Arts & Humanities Campus News

Georgia Museum of Art showcases Sky Hopinka video

Sky Hopinka (Ho-Chunk Nation, b. 1984), still from “Lore,” 2019. 16mm to HD video, stereo, color. Total run time: 10:16. Image courtesy of the Video Data Bank at the School of the Art Institute of Chicago, www.vdb.org. (Submitted photo)

Ho-Chunk artist Sky Hopinka won a MacArthur Fellowship in 2022 for his filmmaking. One of these videos, “Lore,” is on view at the Georgia Museum of Art through Sept. 24.

“Lore” is a short film that examines the nature of storytelling and reimagines the transmission of memories and knowledge. Hopinka’s films open up conversations surrounding Indigenous people in the U.S., identity and perception, and his personal perceptions of Native homelands. He calls his style “ethnopoetic,” highlighting how his work investigates cultural and racial identity through a combination of experimental cinema, photography and poetry.

“Lore” uses a series of visual and audio abstractions to tell a story of a not-so-distant past that appeals to the viewer’s feeling of nostalgia. The film shows various hands rearranging translucent photographic fragments as Hopinka reads his poetry, recalls memories and recites myths. The artist layers imagery, sound and text to challenge traditional depictions of Native communities and cultures in cinema. In these videos, viewers see storytelling as a communal activity and history-making as an ongoing, cyclical process of reconciling past, present and future.

Hopinka said, “Deconstructing language through cinema is a way for me to be free from the dogma of traditional storytelling and then, from there, to explore or purpose more of what Indigenous cinema has the possibility to look like.”
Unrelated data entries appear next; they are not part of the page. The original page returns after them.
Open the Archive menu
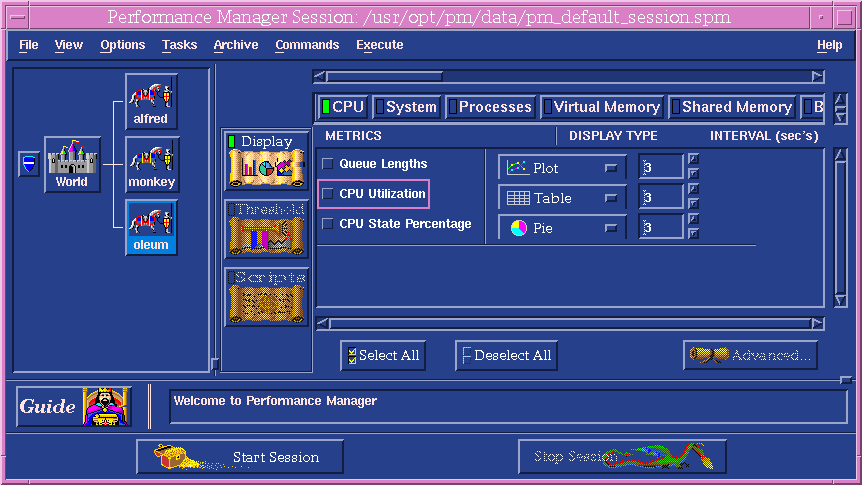The image size is (862, 485). [x=235, y=45]
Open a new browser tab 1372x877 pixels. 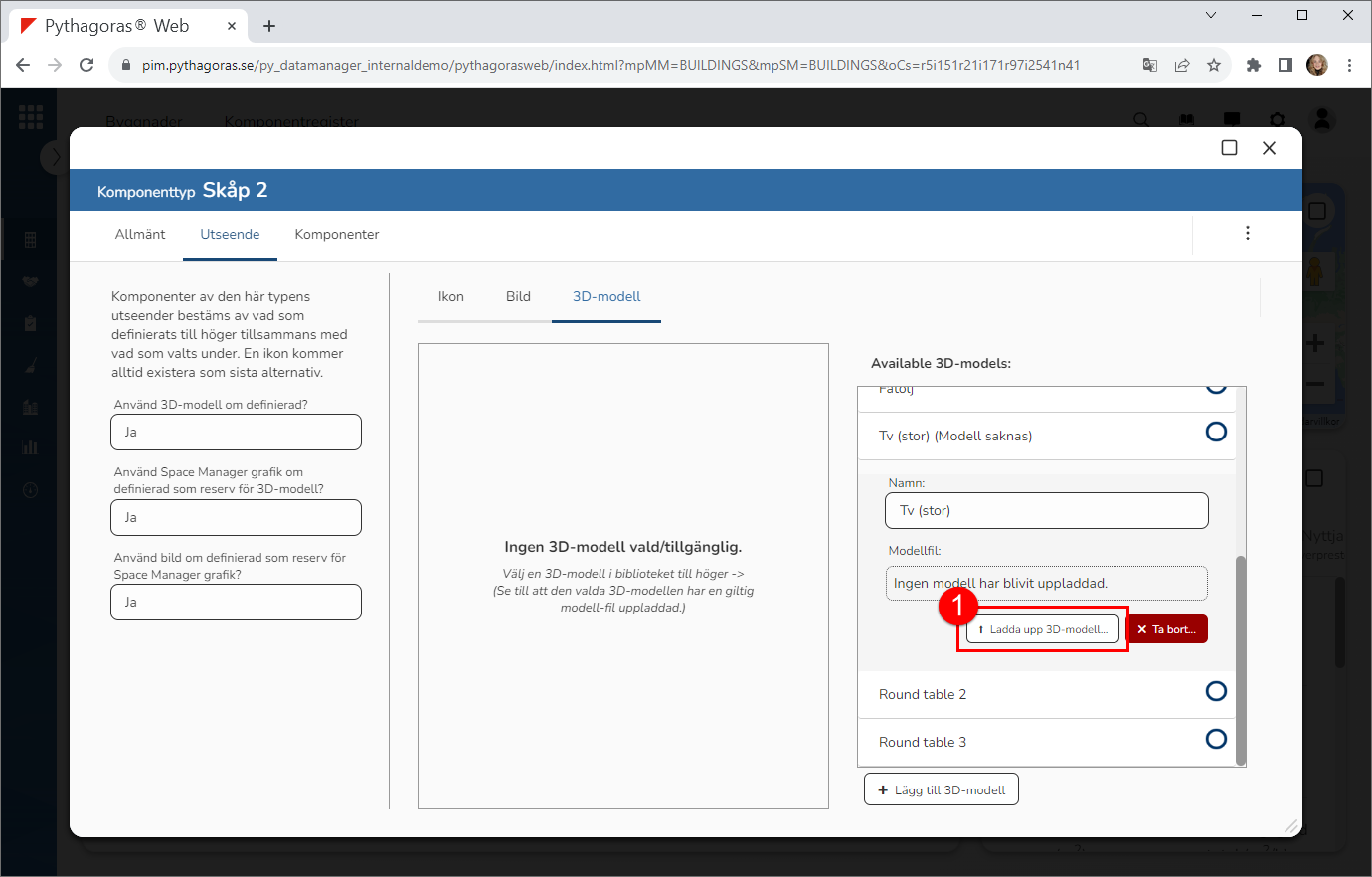(x=269, y=26)
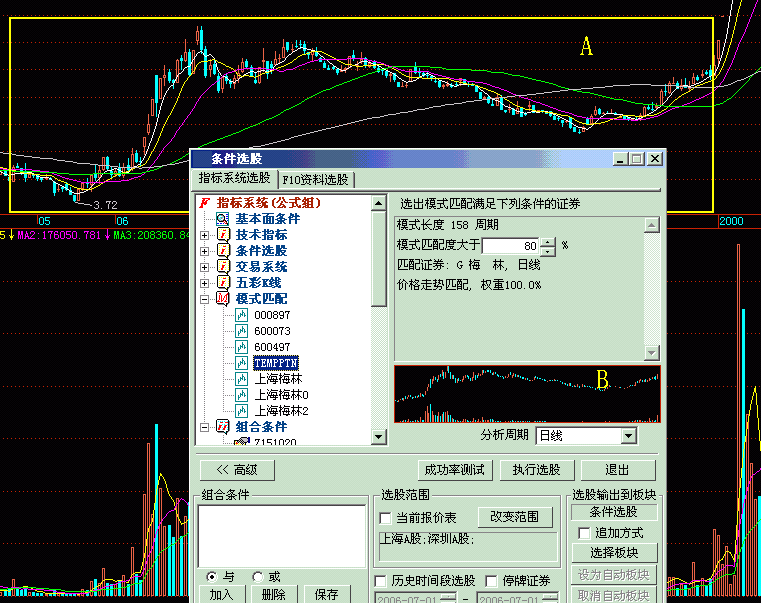Switch to the F10资料选股 tab
The image size is (761, 603).
(x=315, y=180)
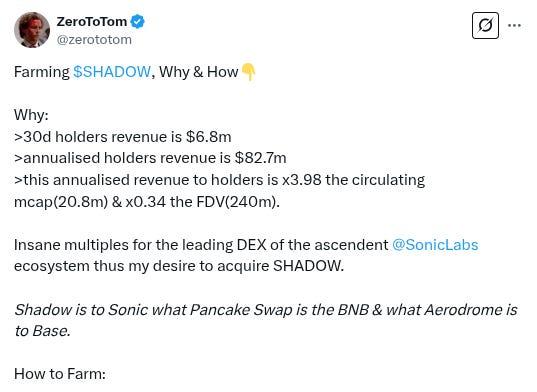Open the three-dot more options menu
This screenshot has width=537, height=392.
pyautogui.click(x=514, y=25)
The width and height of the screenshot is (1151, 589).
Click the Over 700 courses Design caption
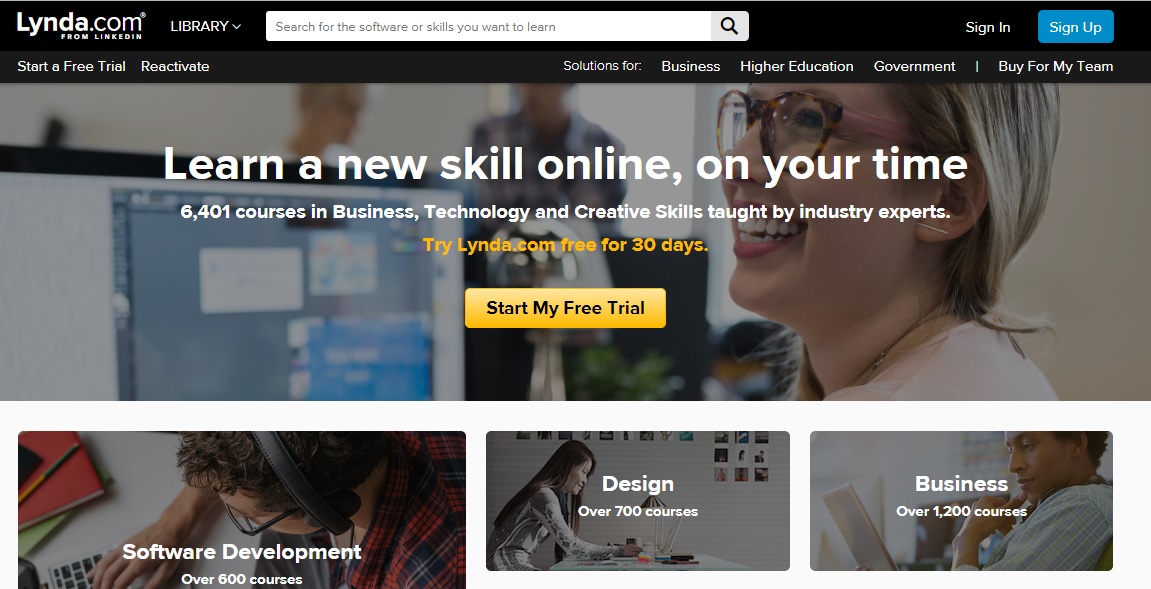(x=638, y=511)
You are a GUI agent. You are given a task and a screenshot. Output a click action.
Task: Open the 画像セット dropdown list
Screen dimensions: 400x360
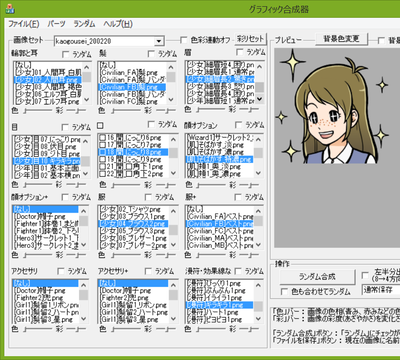tap(159, 41)
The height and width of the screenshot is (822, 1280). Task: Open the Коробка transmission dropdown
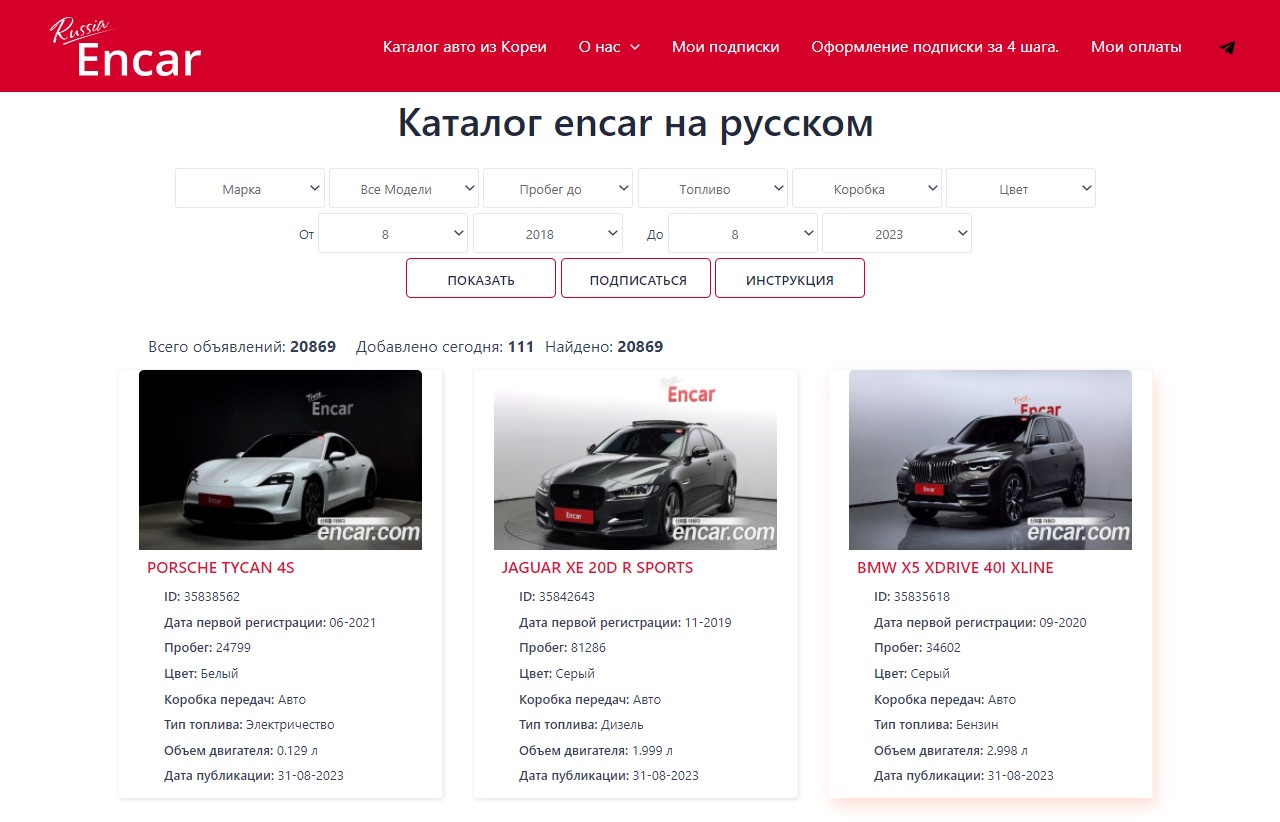click(867, 189)
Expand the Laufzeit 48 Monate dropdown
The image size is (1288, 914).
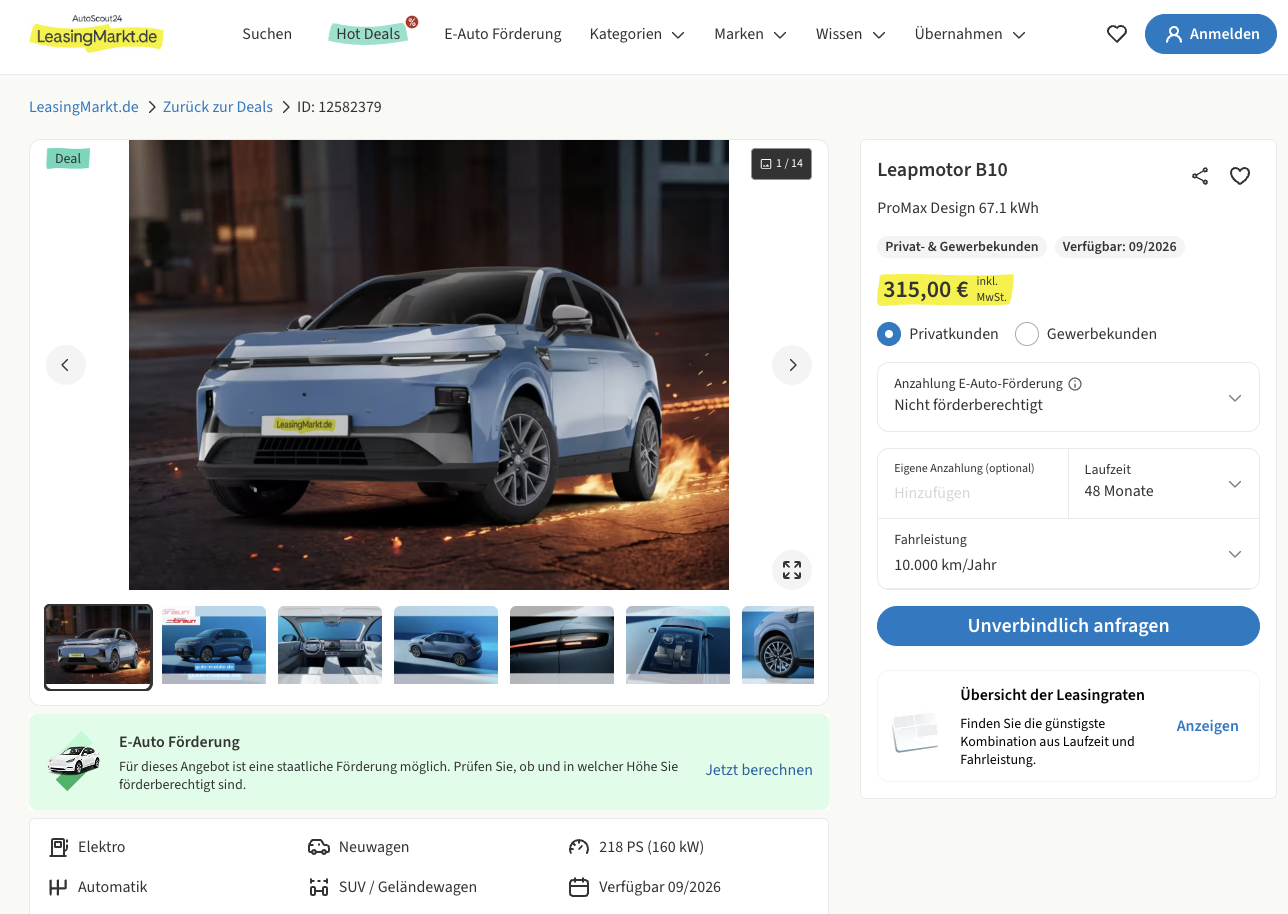(x=1163, y=483)
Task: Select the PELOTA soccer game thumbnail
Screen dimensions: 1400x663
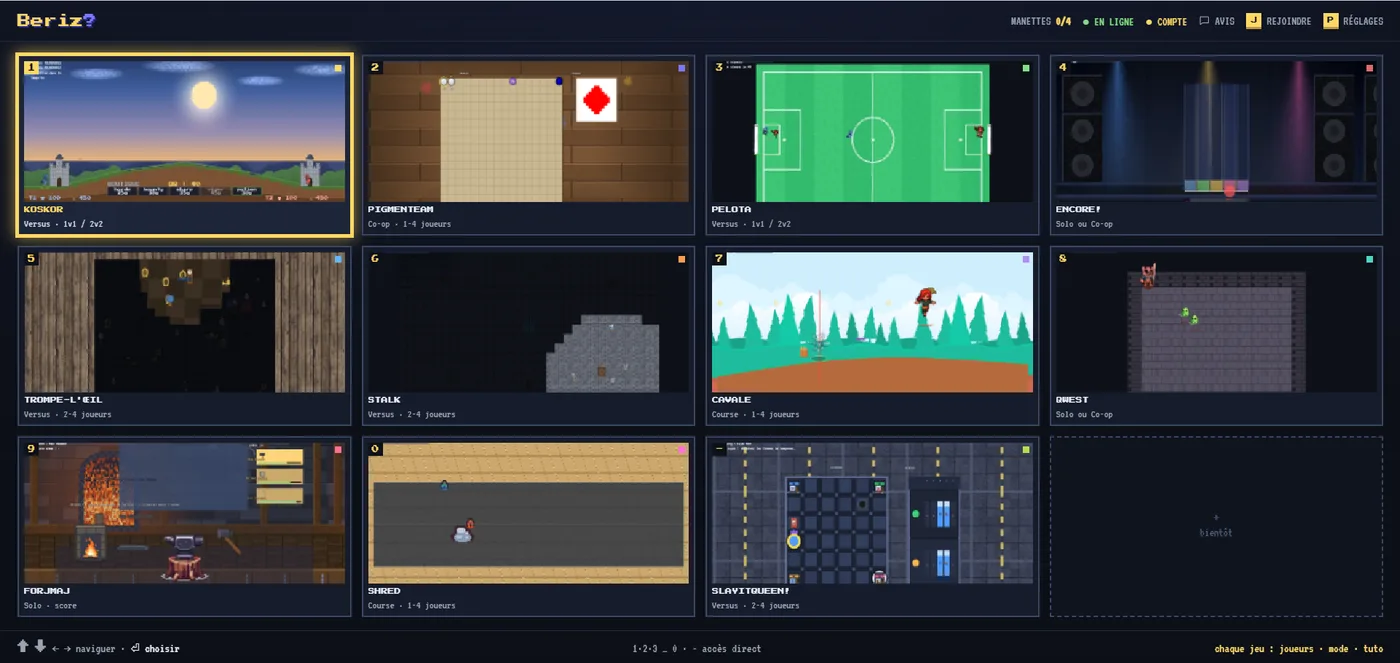Action: [872, 132]
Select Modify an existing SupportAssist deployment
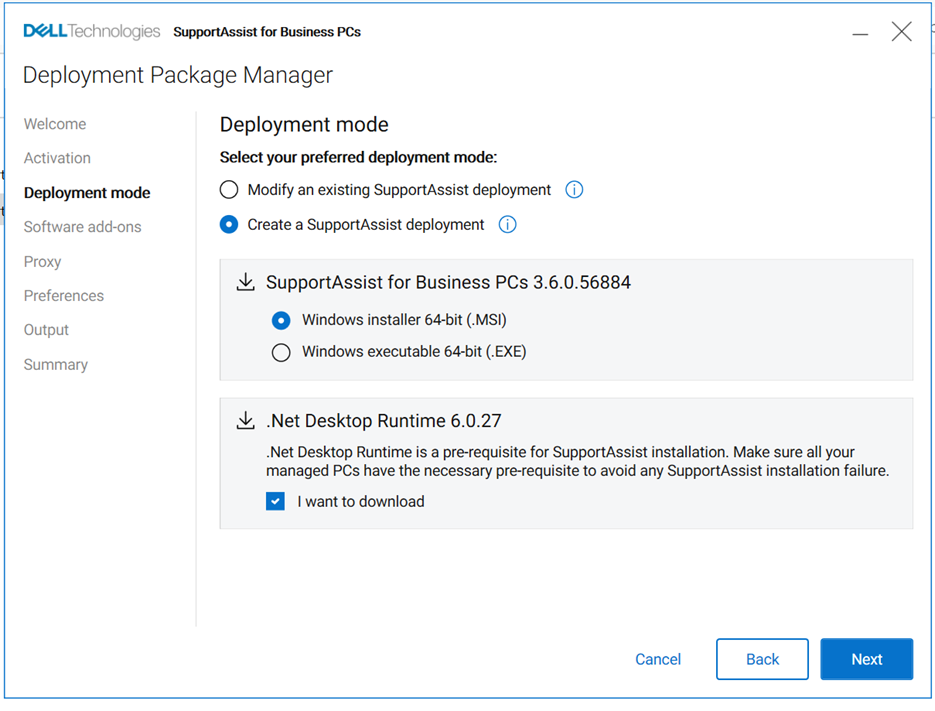 click(229, 190)
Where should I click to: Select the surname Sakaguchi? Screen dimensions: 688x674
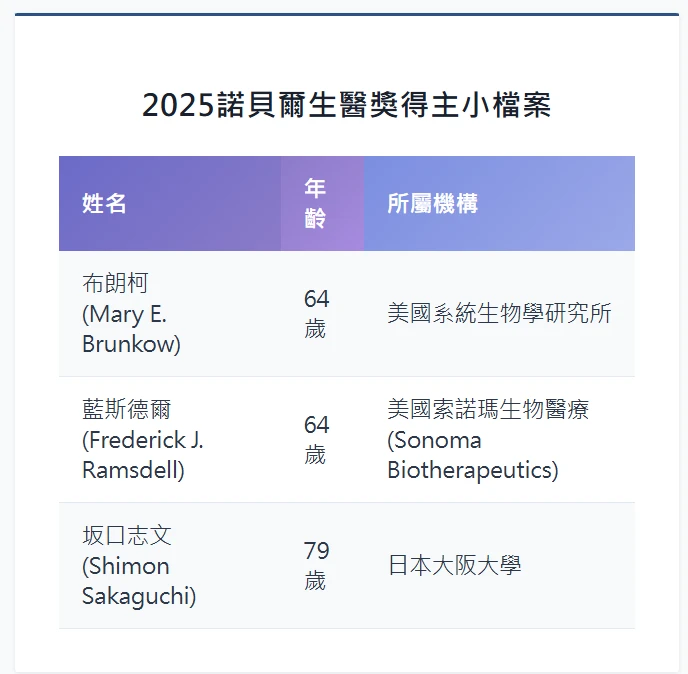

Hopinka is a filmmaker, video artist and photographer whose films have been featured in the Sundance Film Festival. In 2022, he received the Infinity Award in Art from the International Center of Photography. His work has appeared at the Toronto International Film Festival, the New York Film Festival, the 2017 Whitney Biennial, the 2018 FRONT Triennial, and Prospect.5 in 2021. Solo exhibitions of his have appeared at Bard College and at LUMA Arles, France. He has received fellowships from the Guggenheim Foundation, the Radcliffe Institute for Advanced Study at Harvard University, Sundance, Art Matters and the Forge Project.

The exhibition was organized at the museum by curator of American art Jeffrey Richmond-Moll.